Multikulturalisme bertentangan dengan
monokulturalisme dan asimilasi yang telah menjadi norma dalam paradigma negara-bangsa (nation-state) sejak awal abad ke-19. Monokulturalisme menghendaki adanya kesatuan budaya secara normatif (istilah 'monokultural' juga dapat digunakan
untuk menggambarkan homogenitas yang belum terwujud (pre-existing
homogeneity). Sementara itu, asimilasi adalah
timbulnya keinginan untuk bersatu antara dua atau lebih kebudayaan yang berbeda
dengan cara mengurangi perbedaan-perbedaan sehingga tercipta sebuah kebudayaan
baru.
Pandangan dunia "multikultural"
secara substantif sebenarnya tidaklah terlalu baru di Indonesia. Prinsip
Indonesia sebagai negara "bhinneka tunggal ika", mencerminkan bahwa
meskipun Indonesia adalah multikultural, tetapi tetap terintegrasi dalam
keikaan, kesatuan. Pembentukan masyarakat multi-kultural Indonesia tidak
bisa secara taken for granted atau trial and error. Sebaliknya
harus diupayakan secara sistematis, programatis, integrated, dan
berkesinambungan. Langkah yang paling strategis dalam hal ini adalah melalui
pendidikan multikultural yang diselenggarakan melalui seluruh lembaga
pendidikan, baik formal maupun nonformal, dan bahkan informal dalam masyarakat
luas.
Kesadaran multikultur sebenarnya sudah muncul sejak negara Republik Indonesia terbentuk. Pada masa Orde Baru, kesadaran tersebut dipendam atas nama kesatuan dan persatuan. Paham monokulturalisme kemudian ditekankan. Alhasil sampai saat ini, wawasan multikulturalisme bangsa Indonesia masih sangat rendah.

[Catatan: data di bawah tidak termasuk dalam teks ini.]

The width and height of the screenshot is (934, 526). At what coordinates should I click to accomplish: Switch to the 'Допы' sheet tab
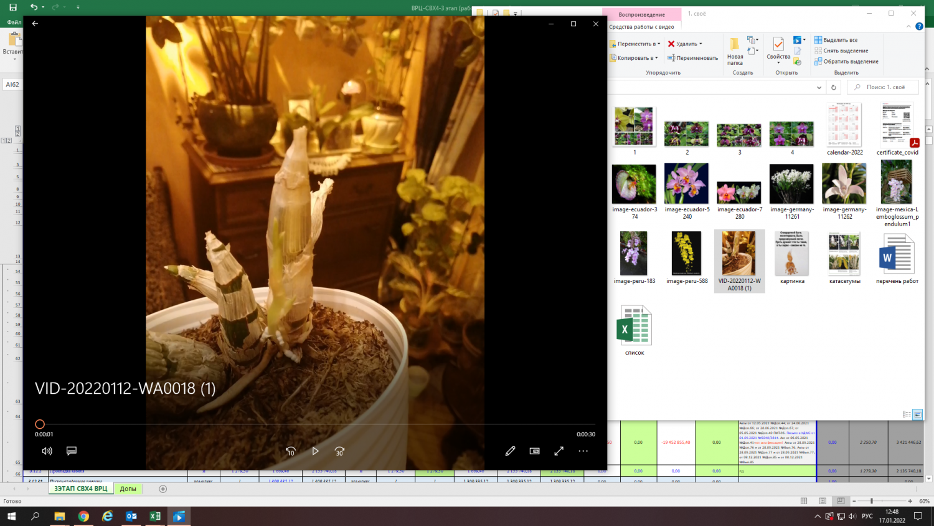click(x=128, y=489)
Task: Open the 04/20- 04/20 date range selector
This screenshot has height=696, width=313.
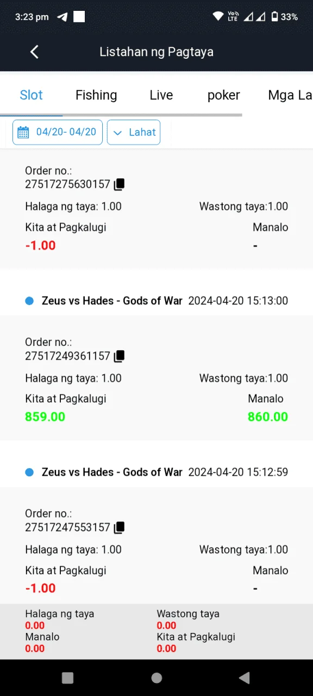Action: click(58, 132)
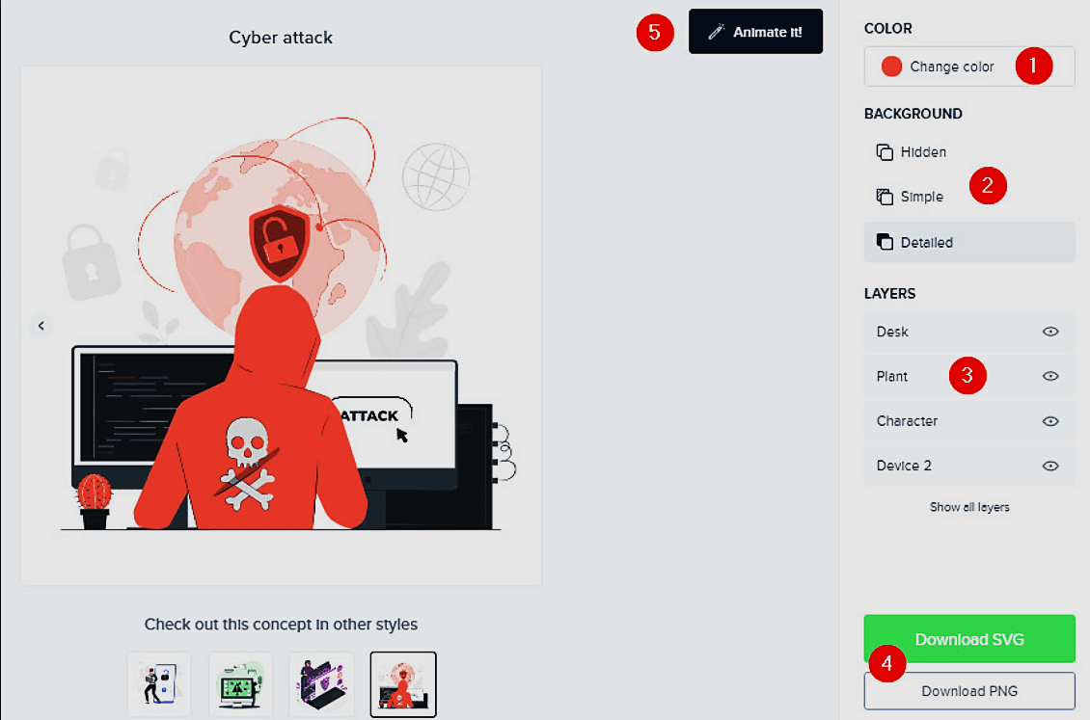Select the purple isometric laptop style thumbnail
The image size is (1090, 720).
[x=322, y=683]
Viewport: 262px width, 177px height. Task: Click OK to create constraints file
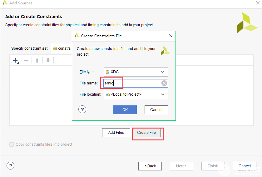(125, 110)
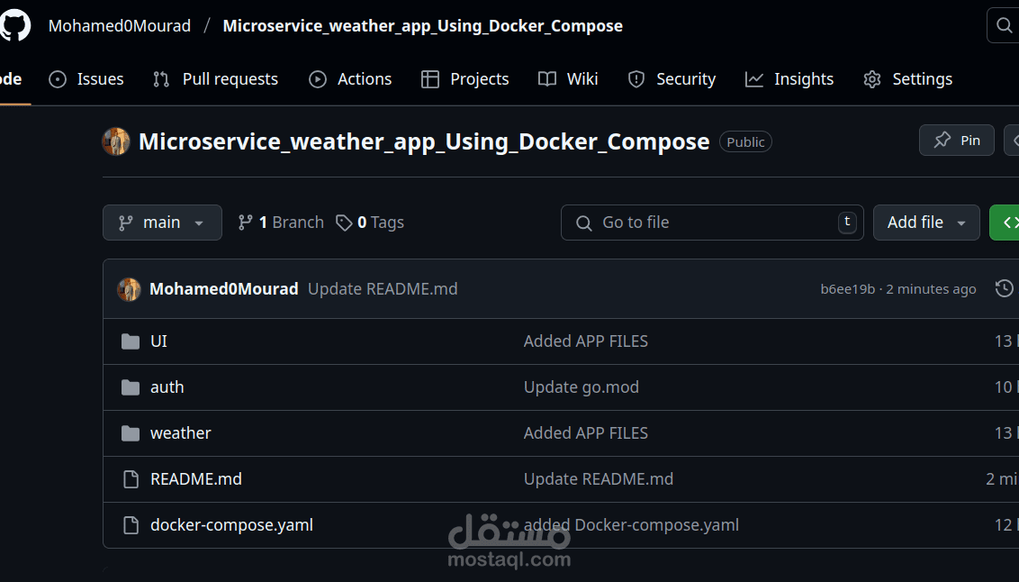
Task: Click the README.md file icon
Action: pos(131,479)
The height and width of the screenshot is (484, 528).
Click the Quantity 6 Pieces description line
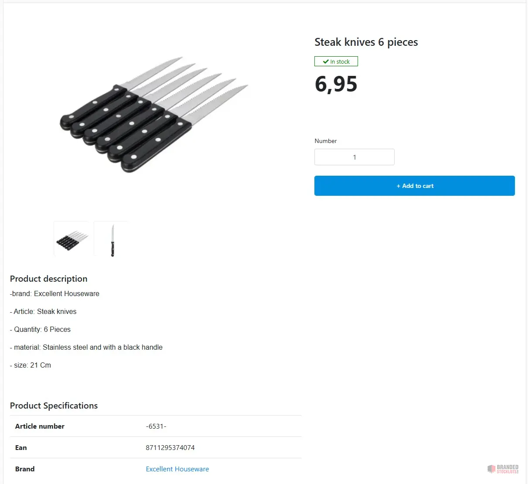point(41,330)
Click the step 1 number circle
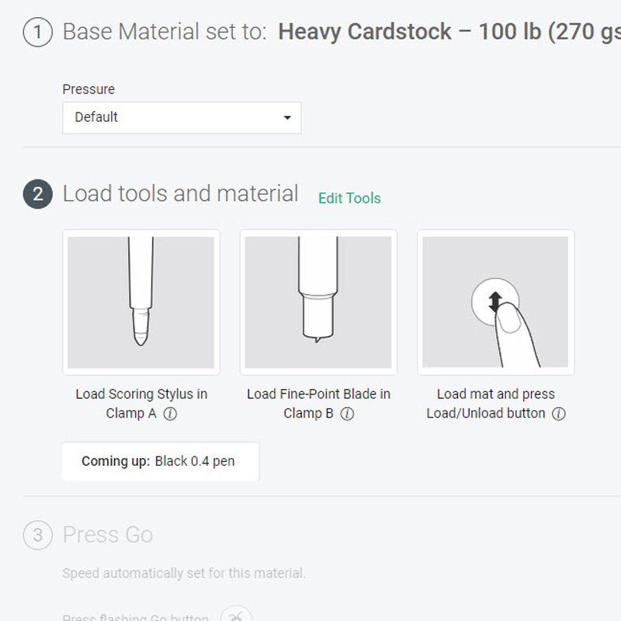Viewport: 621px width, 621px height. coord(37,33)
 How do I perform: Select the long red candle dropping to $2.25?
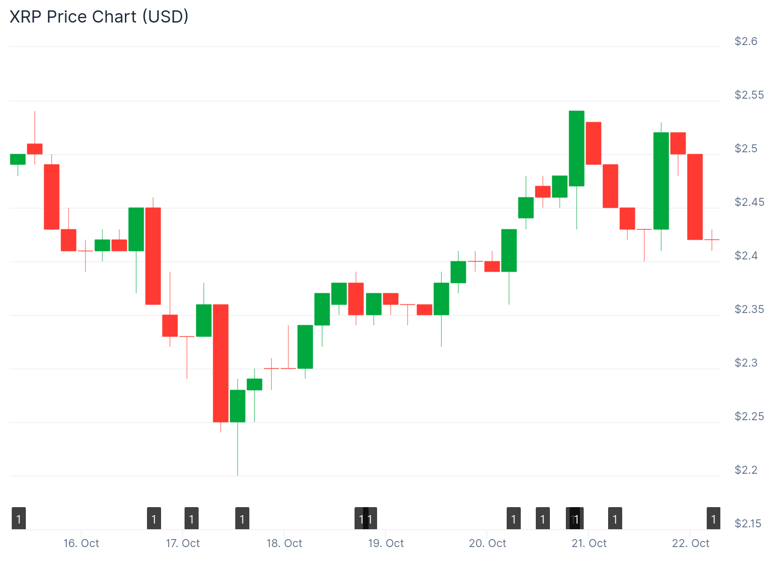point(221,363)
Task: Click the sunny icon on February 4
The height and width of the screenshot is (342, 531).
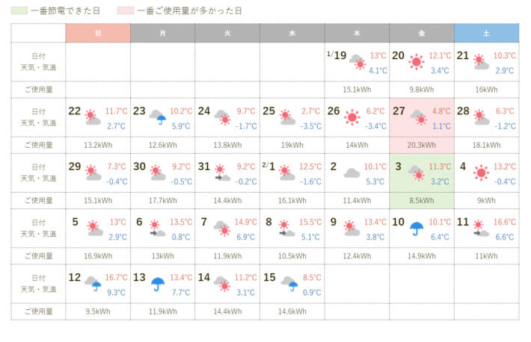Action: (481, 173)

Bangunan Indonesia Baru dari hasil
reformasi atau perombakan tatanan kehidupan Orde Baru adalah sebuah
"masyarakat multikultural Indonesia" dari puing-puing tatanan
kehidupan Orde Baru yang bercorak "masyarakat majemuk" (plural
society). Sehingga, corak masyarakat Indonesia yang bhinneka
tunggal ika bukan lagi keanekaragaman sukubangsa dan kebudayaannya tetapi
keanekaragaman kebudayaan yang ada dalam masyarakat Indonesia.
Pendidikan multikultural sangat penting
diterapkan guna meminimalisasi dan mencegah terjadinya konflik di beberapa
daerah. Melalui pendidikan berbasis multikultural, sikap dan mindset
(pemikiran) siswa akan lebih terbuka untuk memahami dan menghargai keberagaman.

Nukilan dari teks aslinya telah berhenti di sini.